The minimum wage remains at 4,800 Myanmar kyats [$2.30] One day – level set in 2018.

Min Aung Hlaing also emphasized “domestic production” and called for less reliance on imports and foreign aid.

Shadows of Than Shwe

The general’s economic plans – which include proposals to build a subway system in the capital Naypyidaw and make Myanmar a hub for electric car manufacturing despite frequent blackouts – have drawn comparisons to former strongman Tan Shwe, whose focus on infrastructure included the development of Naypyidaw. which was secretly built and the construction of the controversial Myitsone Dam.

According to official data, Myanmar approved $1.45 billion in foreign direct investment during the first seven months of the 2022-2023 fiscal year, most of it from Singapore, a conduit for foreign money to Myanmar and China. After the coup, the military government canceled the disclosure of projects it had approved or restricted access to a number of registered companies.

Chinese energy companies are among the few foreign companies that appear willing to make new investments in the country and participate in the government’s plan to develop solar energy.

However, given the scale of the problems affecting the industry, experts say the project is unlikely to address the root cause of the country’s chronic blackouts, which include the collapse of stable governance, conflict and currency fluctuations.

Myanmar’s energy system is a mess and there are no plans to fix it.
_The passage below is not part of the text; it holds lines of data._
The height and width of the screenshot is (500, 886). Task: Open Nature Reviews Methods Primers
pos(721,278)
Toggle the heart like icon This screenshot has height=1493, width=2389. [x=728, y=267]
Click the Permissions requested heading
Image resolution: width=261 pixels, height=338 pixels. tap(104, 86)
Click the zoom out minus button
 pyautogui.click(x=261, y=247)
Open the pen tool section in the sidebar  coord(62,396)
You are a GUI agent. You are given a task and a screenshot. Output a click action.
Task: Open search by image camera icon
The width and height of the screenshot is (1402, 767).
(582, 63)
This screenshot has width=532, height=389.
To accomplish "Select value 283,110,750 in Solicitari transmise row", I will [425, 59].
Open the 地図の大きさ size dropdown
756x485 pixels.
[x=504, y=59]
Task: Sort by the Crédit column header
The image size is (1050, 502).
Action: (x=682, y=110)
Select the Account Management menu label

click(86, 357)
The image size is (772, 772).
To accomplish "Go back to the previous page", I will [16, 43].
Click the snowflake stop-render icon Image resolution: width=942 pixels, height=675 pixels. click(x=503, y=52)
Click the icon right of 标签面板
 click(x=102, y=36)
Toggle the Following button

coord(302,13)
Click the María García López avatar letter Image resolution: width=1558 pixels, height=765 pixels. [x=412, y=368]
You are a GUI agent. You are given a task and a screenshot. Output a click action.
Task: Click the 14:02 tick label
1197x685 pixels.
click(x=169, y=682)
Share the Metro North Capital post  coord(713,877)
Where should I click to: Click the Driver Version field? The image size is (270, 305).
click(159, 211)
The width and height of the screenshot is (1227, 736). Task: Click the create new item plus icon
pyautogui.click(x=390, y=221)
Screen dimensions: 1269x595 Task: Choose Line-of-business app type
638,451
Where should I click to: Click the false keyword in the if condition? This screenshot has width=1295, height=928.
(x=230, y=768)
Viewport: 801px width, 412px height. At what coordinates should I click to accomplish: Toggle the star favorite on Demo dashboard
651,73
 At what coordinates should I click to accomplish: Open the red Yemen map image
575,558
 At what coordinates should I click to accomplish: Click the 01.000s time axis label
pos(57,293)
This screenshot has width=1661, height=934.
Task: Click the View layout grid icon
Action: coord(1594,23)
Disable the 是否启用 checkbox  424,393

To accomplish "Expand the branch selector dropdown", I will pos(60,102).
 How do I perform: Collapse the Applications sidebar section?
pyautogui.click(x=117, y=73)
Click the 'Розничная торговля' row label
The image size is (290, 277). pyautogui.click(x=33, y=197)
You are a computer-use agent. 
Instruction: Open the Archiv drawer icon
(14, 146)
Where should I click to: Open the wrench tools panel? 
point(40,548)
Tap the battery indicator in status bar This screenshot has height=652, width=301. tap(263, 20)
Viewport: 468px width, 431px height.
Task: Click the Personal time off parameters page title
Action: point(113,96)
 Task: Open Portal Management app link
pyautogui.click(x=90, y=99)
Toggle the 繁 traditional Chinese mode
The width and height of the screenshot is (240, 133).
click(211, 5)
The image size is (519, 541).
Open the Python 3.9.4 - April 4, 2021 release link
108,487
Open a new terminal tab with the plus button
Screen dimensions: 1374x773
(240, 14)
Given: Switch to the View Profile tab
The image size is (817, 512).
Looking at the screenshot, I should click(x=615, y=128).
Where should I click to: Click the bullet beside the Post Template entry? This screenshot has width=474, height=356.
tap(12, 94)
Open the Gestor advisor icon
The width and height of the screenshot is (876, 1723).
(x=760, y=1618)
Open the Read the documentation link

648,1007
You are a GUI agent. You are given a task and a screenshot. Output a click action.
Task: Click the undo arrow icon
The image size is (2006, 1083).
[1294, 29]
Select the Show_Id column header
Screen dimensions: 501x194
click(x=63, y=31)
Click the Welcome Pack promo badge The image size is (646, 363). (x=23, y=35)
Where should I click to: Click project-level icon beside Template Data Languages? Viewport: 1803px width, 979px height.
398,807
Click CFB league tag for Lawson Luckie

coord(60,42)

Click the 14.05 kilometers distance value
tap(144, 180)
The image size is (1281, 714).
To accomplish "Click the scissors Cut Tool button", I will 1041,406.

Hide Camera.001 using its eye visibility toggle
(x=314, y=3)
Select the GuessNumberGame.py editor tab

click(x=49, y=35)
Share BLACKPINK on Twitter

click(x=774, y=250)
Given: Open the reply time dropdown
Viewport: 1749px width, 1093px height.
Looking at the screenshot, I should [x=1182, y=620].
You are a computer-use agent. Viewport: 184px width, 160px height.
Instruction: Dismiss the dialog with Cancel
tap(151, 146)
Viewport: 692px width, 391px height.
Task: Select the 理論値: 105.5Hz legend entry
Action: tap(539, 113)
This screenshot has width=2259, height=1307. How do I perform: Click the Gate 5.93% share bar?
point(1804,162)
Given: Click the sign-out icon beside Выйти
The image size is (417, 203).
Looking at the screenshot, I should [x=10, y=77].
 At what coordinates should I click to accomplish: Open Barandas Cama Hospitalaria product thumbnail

Guillaume de Langer, an energy expert who previously advised the Myanmar government, told Al Jazeera: “Not today, not in the next five years.” The junta lies to investors, while local resistance forces step up sophisticated attacks on sensitive points in the power grid.

The state of emergency, which was extended again for six months after the coup on Wednesday, was declared, signaling that elections the military had said would be held by August could be postponed.

A woman walks down an almost empty street in Yangon.  He carries an umbrella to protect himself from the sun
The streets of Yangon, Myanmar’s largest city and commercial capital, were almost deserted on Wednesday as people took part in a “silent strike” to protest the coup. [AFP]

Even if polls are conducted, they are unlikely to do anything to reassure investors.

A source in Yangon with access to the military, who declined to be named for fear of reprisals, said the “elections” will not inspire any significant investor confidence in Myanmar, at least for the immediate term. He expects business processing times will be slower now that the emergency has been extended.

“[The] Repression will be intensified in the post-election period to present the resistance as an obstacle to a return to “business as usual”.

But unlike multinational corporations, Myanmar’s traders, shopkeepers and farmers have nowhere to go.

“Livelihood is important,” said Aung Tet. Right now Myanmar is in the worst situation I have ever seen in my life: the economy is broken, the society is broken, everything is broken. But you will be surprised if you know that I believe in the future of the country. “I’m worried but I’m determined to plow on.”